Though the cause of her death is still under investigation according to the Cambridge police department, those close to her label the death a probable suicide.
An alumna of Harvard College whose interests stretched from chamber music to cognitive science, Rhee returned last month to sing in the chorus of the Lowell House Opera.
“Jaemin was a passionate multi-talented member of the department who devoted as much time and energy to music as to science,” said Ned T. Sahin, a graduate student who worked with Rhee. “She brought energy to what she did, and engaged life. It is shocking and puzzling that she chose to leave.”
Despite a discussion and memorial service organized by Pinker, an article in the school paper and a notice published by the MIT news office, Rhee’s death has passed without much public attention.
Kenneth Campbell, director of the MIT news office, explained the university’s response.
“She was an independent adult person living on her own in Cambridge. A post-doc is not part of the student body, so it is not precisely a student body response,” he said. “It is equally tragic, but not per se a student death.”
Pinker said Rhee’s apparent suicide came as a shock.
“It was something of a mystery,” he said. “She was under pressure, but everyone at Harvard and MIT is under some pressure. She had a full year with funding for complete freedom to pursue her research, so the pressure of the job hunt wasn’t yet on her.”
Sahin said he was also puzzled.
“Just the week before, she successfully presented her recent scientific work at a conference in New York, showing subtleties of the way we process words using sophisticated brain imaging technology,” he said, adding that Rhee’s colleagues intend to finish her research and publish it under her name.

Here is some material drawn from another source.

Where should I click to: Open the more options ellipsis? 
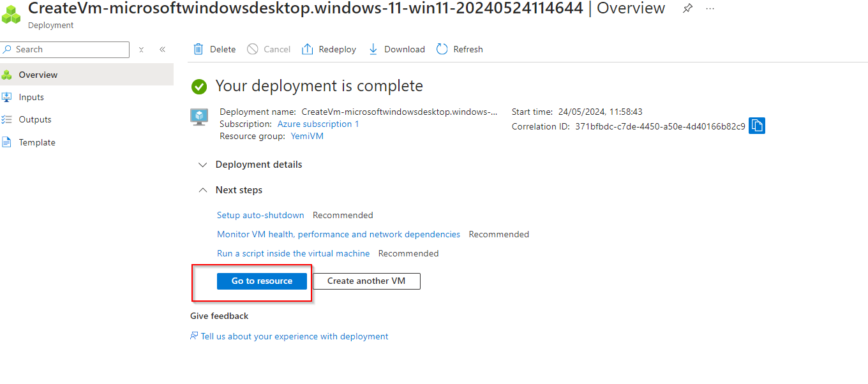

Pinker organized a a small discussion last Tuesday for the department and memorial service open to the public last Friday. Rhee’s mother and sister flew in from Europe to attend the service.
Pinker noted that, in addition to her achievements in the sciences, Rhee was a gifted piano player and active on the MIT music scene. She founded the chamber group Ptolemy in 1998 while she was attending graduate school there.
Gena S. Ciccone ’04, who perfomed in the Lowell House Opera with Rhee, has fond memories of her time with the former resident of Quincy House.
“She was always helpful, always friendly, just a really nice person,” said Ciccone.
Melissa Yeh, senior secretary at the Pinker lab, remembers working with Rhee.
“She was very cultured, very knowledgeable. She was raised in Austria, but she was Korean, so she had a lot of different backgrounds,” she said. “She was eclectic. She had a lot of different interests—music, obviously cognitive science, she read a lot. She was really into European chocolate so she would drop those off for everybody whenever she would find them.”
Pinker, who is Florez professor of brain and cognitive sciences at MIT, oversaw Rhee’s work.
“She was a fiery person. There were frictions between herself and a lot of other people, but there are many people who loved her and I would number myself as one of them,” he said. “She was a person of many gifts and many passions. Her loss hit many people within the MIT scientific community, and in the music community.”
Rhee is survived by her mother, father, brother and sister.